June 9th, 2010 — 10:09pm

A special thanks to guest poster Fr. Iskandar for this item:

Students of things esoteric, Eastern and Western alike, will probably find these two new titles of special interest.

One is a biography by Robert Love, The Great Oom:  The Improbable Birth of Yoga in America (New York: Viking, 2010), briefly reviewed by the New Yorker. The Great Oom was a name the press gave to Dr. Pierre Bernard, the founder of the American Tantrik Order, a yoga aficionado, an adventurer, and a lady’s man, who was also recently talked about by Dr. Richard Kaczynski in his lecture on Victorian Sex Magic that he presented under the aegis of the Daughter of Sunset Oasis, here in Vancouver.
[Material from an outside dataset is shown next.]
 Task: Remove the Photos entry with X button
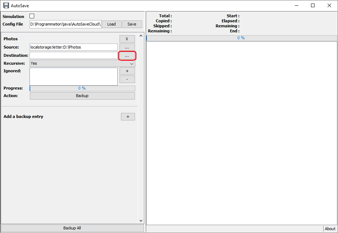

To quote from the cover:

Reviving a forgotten tale of mysticism, intrigue, and the American dream, The Great Oom traces the practice of yoga from Bernard’s moonlit ‘Tantrik’ rituals in 1890s San Francisco to its arrival in New York City, where his teachings were adopted by the Wall Street barons ad Gilded Age heiresses who would bankroll his luxurious Jazz Age ashram on the Hudson River – the first in the nation. With celebrities like Leopold Stokowski hitting the mat with Vanderbilts, Goodriches, and Great War spies, Bernard’s brand of yoga (which initiates signed their names in blood to learn) was reviled as much as it was revered.

An essential and fun read on an important subject.

The other title is Aleister Crowley, The Drug and Other Stories (Wordsworth Editions, 2010), forthcoming in September this year. A collection of 49 stories by Crowley, some of them never published before, issued in a popular edition (Tales of Mystery and the Supernatural) by a respected publisher, with the foreword by David Tibet and Introduction by William Breeze, with the more than affordable price of only $4.57, this is a publication that many of us will  eagerly anticipate.